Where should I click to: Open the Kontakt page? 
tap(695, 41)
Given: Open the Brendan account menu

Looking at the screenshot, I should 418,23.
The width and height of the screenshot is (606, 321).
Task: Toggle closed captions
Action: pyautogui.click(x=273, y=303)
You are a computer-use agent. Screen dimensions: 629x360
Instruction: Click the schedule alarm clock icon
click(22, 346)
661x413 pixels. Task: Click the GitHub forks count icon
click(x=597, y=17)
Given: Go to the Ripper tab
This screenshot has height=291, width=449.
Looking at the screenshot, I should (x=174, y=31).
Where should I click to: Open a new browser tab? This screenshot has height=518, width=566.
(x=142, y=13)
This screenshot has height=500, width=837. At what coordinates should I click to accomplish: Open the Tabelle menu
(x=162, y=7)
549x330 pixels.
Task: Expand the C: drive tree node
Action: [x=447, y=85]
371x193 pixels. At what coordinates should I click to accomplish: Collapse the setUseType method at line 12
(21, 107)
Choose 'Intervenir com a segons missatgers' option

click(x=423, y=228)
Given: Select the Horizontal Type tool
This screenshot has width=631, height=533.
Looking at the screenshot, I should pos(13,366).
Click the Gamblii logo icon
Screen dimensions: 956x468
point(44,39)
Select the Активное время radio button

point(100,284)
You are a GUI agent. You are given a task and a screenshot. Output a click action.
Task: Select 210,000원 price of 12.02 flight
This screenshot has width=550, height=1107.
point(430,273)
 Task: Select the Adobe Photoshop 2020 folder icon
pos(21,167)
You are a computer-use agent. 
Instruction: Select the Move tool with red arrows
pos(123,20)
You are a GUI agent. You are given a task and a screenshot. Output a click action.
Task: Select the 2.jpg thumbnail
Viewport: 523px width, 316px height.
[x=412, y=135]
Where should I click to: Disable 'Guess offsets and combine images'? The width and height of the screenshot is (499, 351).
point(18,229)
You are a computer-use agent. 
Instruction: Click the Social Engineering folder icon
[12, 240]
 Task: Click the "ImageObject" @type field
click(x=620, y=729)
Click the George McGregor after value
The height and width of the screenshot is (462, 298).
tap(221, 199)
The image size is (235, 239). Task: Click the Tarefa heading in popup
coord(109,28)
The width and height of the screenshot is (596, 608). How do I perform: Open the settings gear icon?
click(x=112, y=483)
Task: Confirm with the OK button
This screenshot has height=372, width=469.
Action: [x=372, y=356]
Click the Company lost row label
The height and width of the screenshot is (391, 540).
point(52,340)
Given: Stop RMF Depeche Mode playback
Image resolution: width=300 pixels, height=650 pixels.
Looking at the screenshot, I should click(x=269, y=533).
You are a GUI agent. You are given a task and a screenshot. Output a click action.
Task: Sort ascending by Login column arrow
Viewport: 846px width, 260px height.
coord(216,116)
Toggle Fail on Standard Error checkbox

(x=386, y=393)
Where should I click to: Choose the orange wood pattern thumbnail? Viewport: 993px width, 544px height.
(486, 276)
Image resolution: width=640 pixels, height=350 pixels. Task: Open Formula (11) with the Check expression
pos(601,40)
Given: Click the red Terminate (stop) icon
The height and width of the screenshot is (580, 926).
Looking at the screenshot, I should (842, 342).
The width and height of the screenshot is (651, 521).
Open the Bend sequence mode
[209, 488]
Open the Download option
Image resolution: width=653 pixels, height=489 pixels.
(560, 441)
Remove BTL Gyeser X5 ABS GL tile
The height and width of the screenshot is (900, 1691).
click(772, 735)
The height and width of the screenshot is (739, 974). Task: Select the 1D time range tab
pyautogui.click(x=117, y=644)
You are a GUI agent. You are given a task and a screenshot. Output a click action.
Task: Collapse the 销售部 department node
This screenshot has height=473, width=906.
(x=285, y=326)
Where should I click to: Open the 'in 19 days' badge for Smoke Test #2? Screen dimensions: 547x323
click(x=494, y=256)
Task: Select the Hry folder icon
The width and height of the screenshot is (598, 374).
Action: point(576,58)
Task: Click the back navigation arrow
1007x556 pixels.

What you will do: Reproduce all the entries verbatim, leaving nothing out.

Answer for the task:
Where should I click to: Open the Kontakt page? 
tap(695, 41)
Given: Open the Brendan account menu

Looking at the screenshot, I should 418,23.
The width and height of the screenshot is (606, 321).
Task: Toggle closed captions
Action: pyautogui.click(x=273, y=303)
You are a computer-use agent. Screen dimensions: 629x360
Instruction: Click the schedule alarm clock icon
click(22, 346)
661x413 pixels. Task: Click the GitHub forks count icon
click(x=597, y=17)
Given: Go to the Ripper tab
This screenshot has height=291, width=449.
Looking at the screenshot, I should (x=174, y=31).
Where should I click to: Open a new browser tab? This screenshot has height=518, width=566.
(x=142, y=13)
This screenshot has height=500, width=837. At what coordinates should I click to accomplish: Open the Tabelle menu
(x=162, y=7)
549x330 pixels.
Task: Expand the C: drive tree node
Action: [x=447, y=85]
371x193 pixels. At what coordinates should I click to accomplish: Collapse the setUseType method at line 12
(21, 107)
Choose 'Intervenir com a segons missatgers' option

click(x=423, y=228)
Given: Select the Horizontal Type tool
This screenshot has width=631, height=533.
Looking at the screenshot, I should pos(13,366).
Click the Gamblii logo icon
Screen dimensions: 956x468
point(44,39)
Select the Активное время radio button

point(100,284)
You are a GUI agent. You are given a task and a screenshot. Output a click action.
Task: Select 210,000원 price of 12.02 flight
This screenshot has width=550, height=1107.
point(430,273)
 Task: Select the Adobe Photoshop 2020 folder icon
pos(21,167)
You are a computer-use agent. 
Instruction: Select the Move tool with red arrows
pos(123,20)
You are a GUI agent. You are given a task and a screenshot. Output a click action.
Task: Select the 2.jpg thumbnail
Viewport: 523px width, 316px height.
[x=412, y=135]
Where should I click to: Disable 'Guess offsets and combine images'? The width and height of the screenshot is (499, 351).
point(18,229)
You are a computer-use agent. 
Instruction: Click the Social Engineering folder icon
[12, 240]
 Task: Click the "ImageObject" @type field
click(x=620, y=729)
Click the George McGregor after value
The height and width of the screenshot is (462, 298).
tap(221, 199)
The image size is (235, 239). Task: Click the Tarefa heading in popup
coord(109,28)
The width and height of the screenshot is (596, 608). How do I perform: Open the settings gear icon?
click(x=112, y=483)
Task: Confirm with the OK button
This screenshot has height=372, width=469.
Action: [x=372, y=356]
Click the Company lost row label
The height and width of the screenshot is (391, 540).
point(52,340)
Given: Stop RMF Depeche Mode playback
Image resolution: width=300 pixels, height=650 pixels.
Looking at the screenshot, I should click(x=269, y=533).
You are a GUI agent. You are given a task and a screenshot. Output a click action.
Task: Sort ascending by Login column arrow
Viewport: 846px width, 260px height.
coord(216,116)
Toggle Fail on Standard Error checkbox

(x=386, y=393)
Where should I click to: Choose the orange wood pattern thumbnail? Viewport: 993px width, 544px height.
(486, 276)
Image resolution: width=640 pixels, height=350 pixels. Task: Open Formula (11) with the Check expression
pos(601,40)
Given: Click the red Terminate (stop) icon
The height and width of the screenshot is (580, 926).
Looking at the screenshot, I should (842, 342).
The width and height of the screenshot is (651, 521).
Open the Bend sequence mode
[209, 488]
Open the Download option
Image resolution: width=653 pixels, height=489 pixels.
(560, 441)
Remove BTL Gyeser X5 ABS GL tile
The height and width of the screenshot is (900, 1691).
click(772, 735)
The height and width of the screenshot is (739, 974). Task: Select the 1D time range tab
pyautogui.click(x=117, y=644)
You are a GUI agent. You are given a task and a screenshot. Output a click action.
Task: Collapse the 销售部 department node
This screenshot has height=473, width=906.
(x=285, y=326)
Where should I click to: Open the 'in 19 days' badge for Smoke Test #2? Screen dimensions: 547x323
click(x=494, y=256)
Task: Select the Hry folder icon
The width and height of the screenshot is (598, 374).
Action: point(576,58)
Task: Click the back navigation arrow
1007x556 pixels.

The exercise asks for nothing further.